Why how fast do you need the oscillator to start up?

I see a possible problem on that web site linked. It looks like he is using all integers to calculate the frequency control bytes. That could result in rounding which would then make the frequency setting look off. Integer divides result in integers even if it is mid calculation. Using floats might be better, then at the last step convert to integer.
So instead of 4/3 for example, 4.0/3.0 i think forces float math operations.
4/3 probably results in the integer 1. 4.0/3.0 probably results in 0.75 possibly approximated in type float (mid calculation). So 5*4/3 probably results in 5, and 5*4.0/3.0 results in 3.75 which is the more accurate calculation, and rounded in the usual way it would come out to the integer 4. That's unless the language forces floats when dividing.
 
Using integers is no problem. For set values, I would just use a large table. For variable inputs, I have that math worked out.

Given entries:
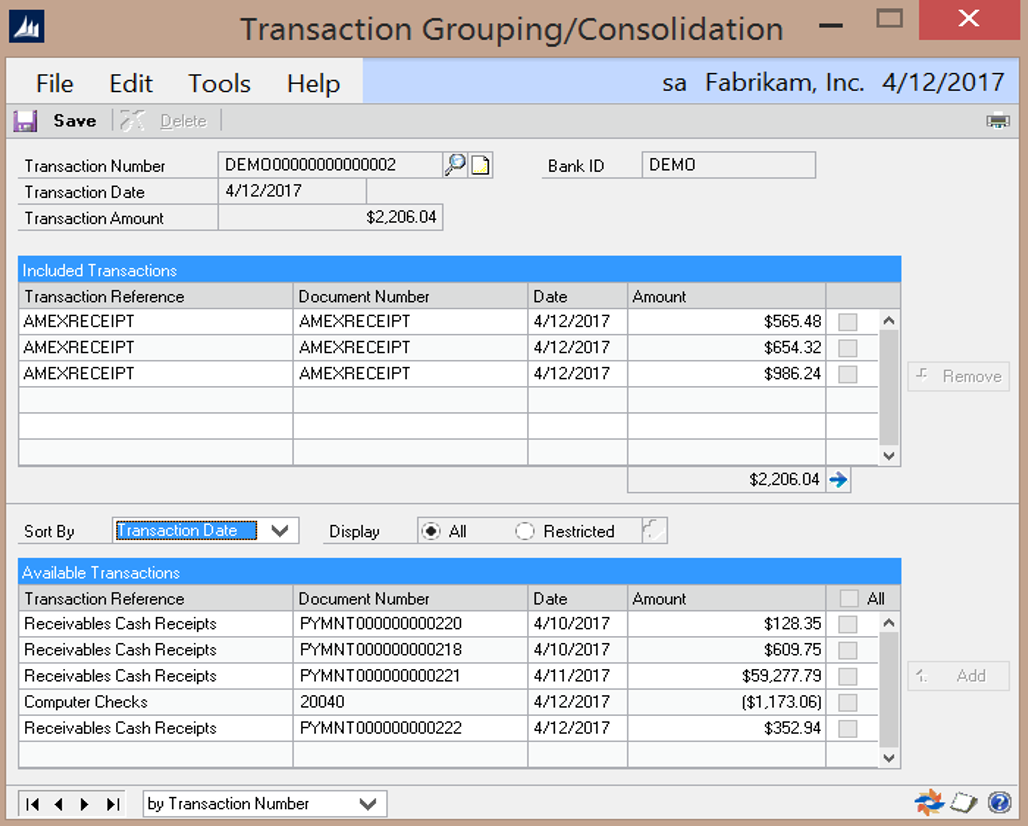Select the All display radio button
The height and width of the screenshot is (826, 1028).
(431, 531)
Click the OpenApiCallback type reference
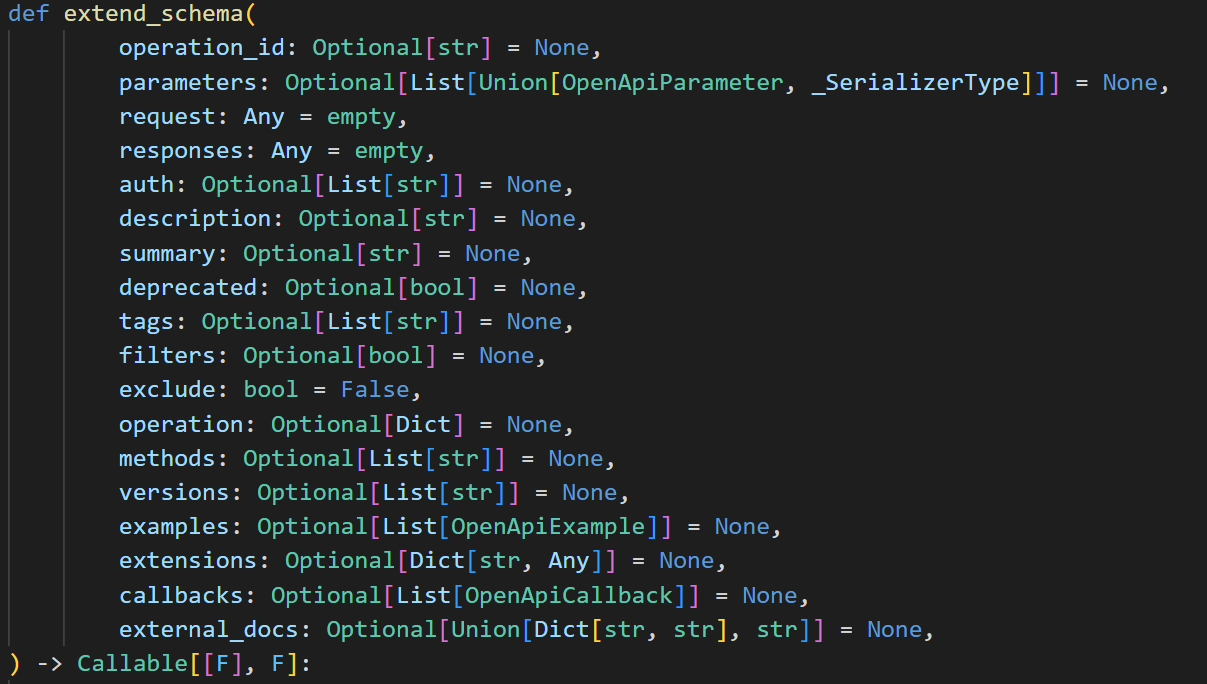The height and width of the screenshot is (684, 1207). [569, 596]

Instruction:
Reproduce the passage of the forum excerpt on oscillator frequency calculation from "So instead of" up to and including "floats when dividing.". The entries are separate material, unrelated to the forum excerpt on oscillator frequency calculation.

Answer in full:
So instead of 4/3 for example, 4.0/3.0 i think forces float math operations.
4/3 probably results in the integer 1. 4.0/3.0 probably results in 0.75 possibly approximated in type float (mid calculation). So 5*4/3 probably results in 5, and 5*4.0/3.0 results in 3.75 which is the more accurate calculation, and rounded in the usual way it would come out to the integer 4. That's unless the language forces floats when dividing.